Both/and days, revisited

I am recovering from COVID…slowly. My first time. This has given me lots of time with my thoughts, as my body just can’t do what my mind wills it to do yet.

One thing that I’ve been questioning in all my pondering is this: How much has really changed in the international social good sector since the pandemic began? Organizations may speak more readily about well-being and burnout than previously, and we certainly have given more time and lip service to decolonization, but late-stage capitalism’s hustle continues to grind right into nonprofits. Instead of responding to the times, our organizational cultures are being unconsciously shaped by them. From what I can see, some people are able to choose resistance to overwork on an individual bases, but the fundamental changes needed to create more humane working conditions for everyone are not yet on the table. We have lived four years in a disabling, global pandemic and yet the “technology” we rely on constantly asks us to override our bodies’ needs. Sit and stare at a screen. Submit yourself to constant notifications/requests. Remain disconnected, but produce more always.

If we define technology as “the application of conceptual knowledge to achieve practical goals”, I want our sector to develop our own practices that make sure workplaces can fundamentally support humans to be humans: We have to get way better (!) at making agreements with each other about how we assign work and offer our time, attention, and energy to each other. Otherwise, we keep relying on assumptions and allowing Slack/email/Google doc comments/WhatsApp messages (all tools developed for and controlled by extractive corporations) to dictate where we spend our time, rather than perceiving options and shaping alternatives to the status quo.

With all this in mind, yesterday I returned to the very first thing I wrote when the pandemic started in March 2020. I’m sharing it here again, because some questions require us to keep returning to them. At the time I was leading The Uncomfortable Club. As my colleague Amanda and I prepare to offer new courses/cohort learning spaces, it felt important to cycle back to see how much – or how little – we have learned.

***

The both/and of our days

At the end of the day, if COVID-19 reveals nothing to us, it will be that systems are made of people and the decisions we make.
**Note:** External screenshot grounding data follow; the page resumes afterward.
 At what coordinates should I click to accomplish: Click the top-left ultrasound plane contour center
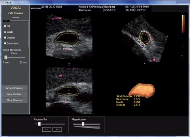[x=69, y=38]
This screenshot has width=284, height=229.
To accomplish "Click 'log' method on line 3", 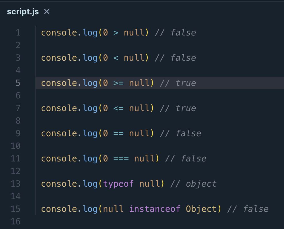I will (x=90, y=58).
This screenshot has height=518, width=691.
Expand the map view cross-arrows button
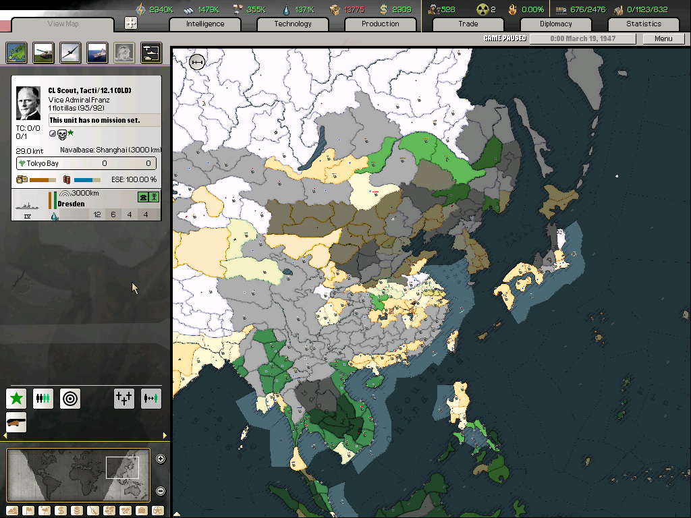pos(131,24)
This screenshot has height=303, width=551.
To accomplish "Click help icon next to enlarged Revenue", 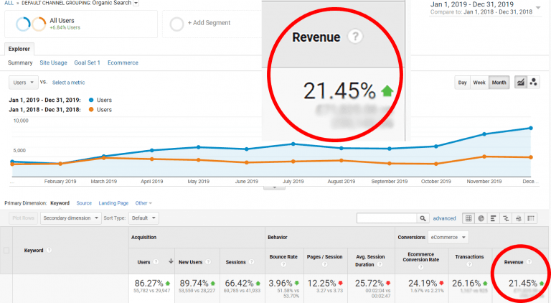I will [353, 37].

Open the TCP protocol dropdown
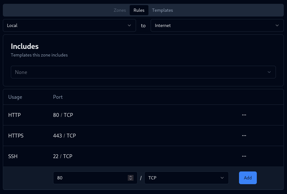click(x=186, y=178)
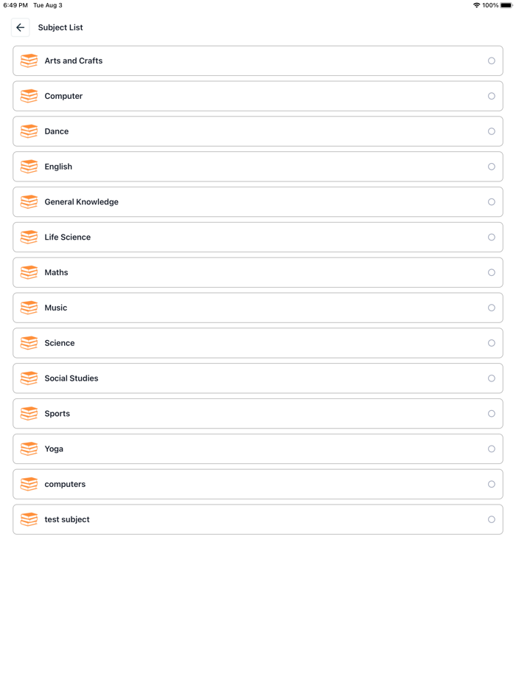Screen dimensions: 516x689
Task: Click the book stack icon for Yoga
Action: point(29,449)
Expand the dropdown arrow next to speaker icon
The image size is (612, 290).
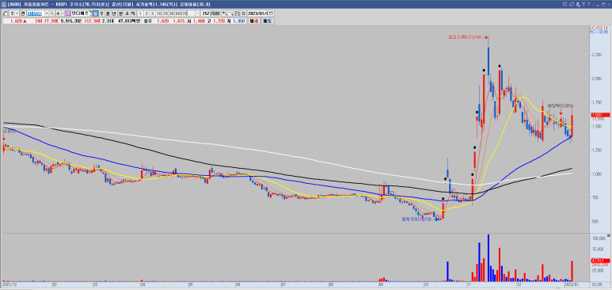[63, 13]
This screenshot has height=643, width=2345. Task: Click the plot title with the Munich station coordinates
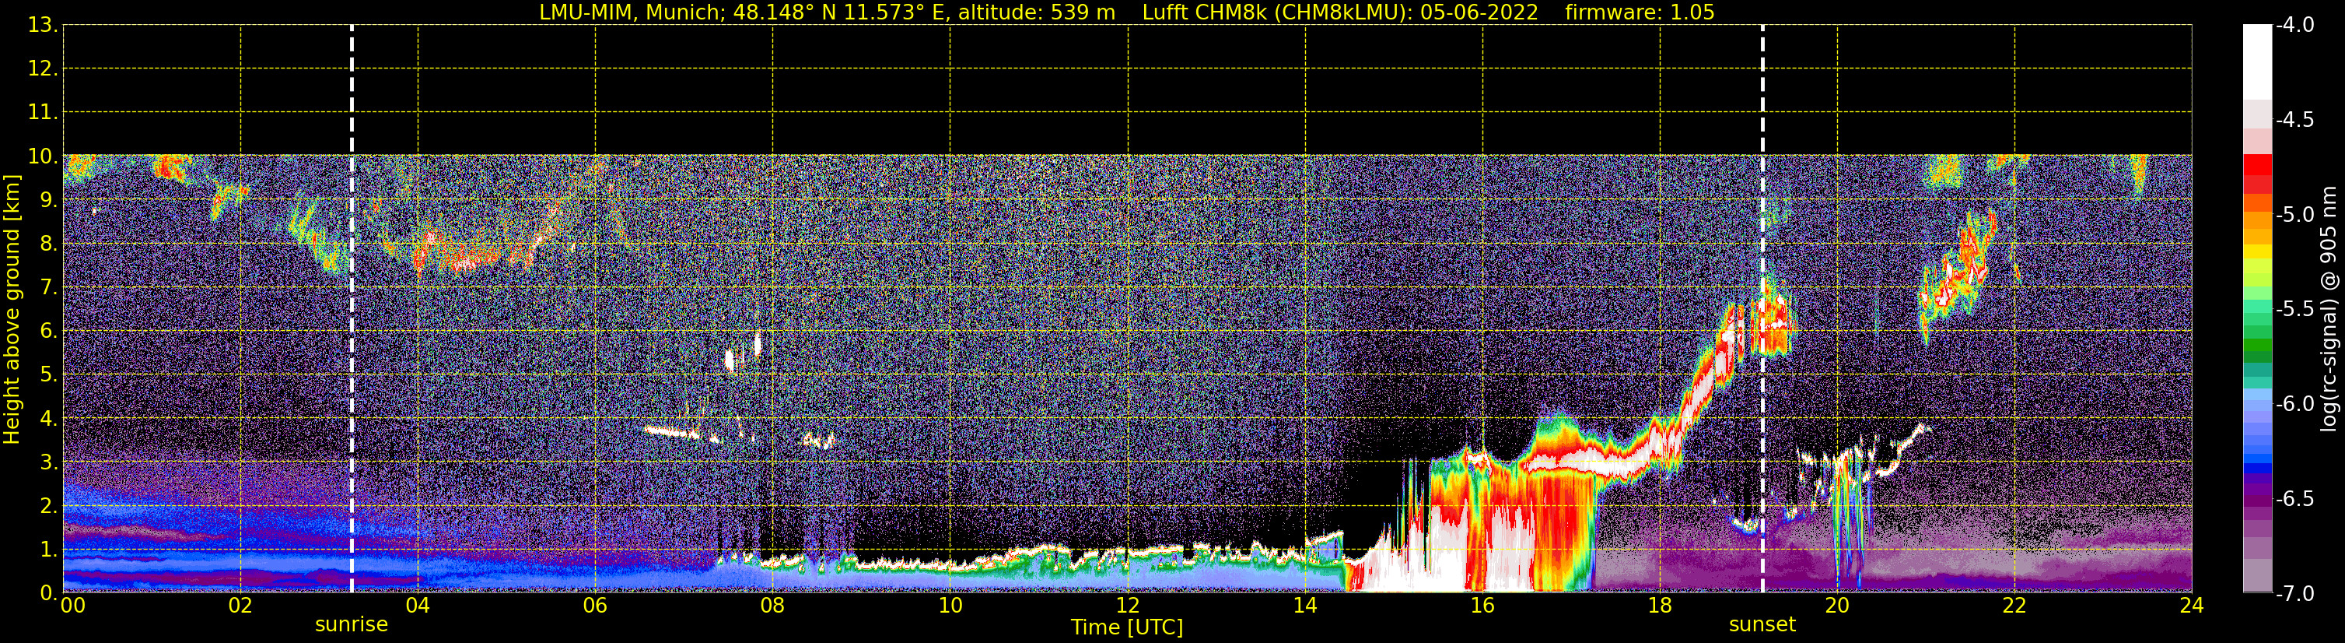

This is going to be hard, and probably for a long time. I want to call on every one of us in international aid and philanthropy, operating as individuals within complex systems, to mentally prepare. That is why I created this centering exercise for us do-gooders: 

This is going to be hard, and probably for a long time. I want to call on every one of us in international aid and philanthropy, operating as individuals within complex systems, to mentally prepare. That is why I created this centering exercise for us do-gooders: 

I believe that this pandemic is a rebalancing. A massive, massive shift is possible. 

And it will be painful. And it will be fine. 

I saw many organizations rush to keep going with their work last week, but it’s not going to be possible in the same way anymore. Integrating this understanding into our bodies and minds and souls is now our work. 

I have real moments of dread, and then I try to remember that we were made for these times, that we are not here by accident. For many people around the world, the end has come and gone many times already. Those who rely on mutual aid already may be better off than all of us dependent on “formalized”, hierarchical systems rooted in extraction and exploitation. This is what many people and generations have been fighting for for so long – a deep, societal rebalancing of what we value in our decision-making and a recognition of care work. Because caring is the only thing that will get us through right now. 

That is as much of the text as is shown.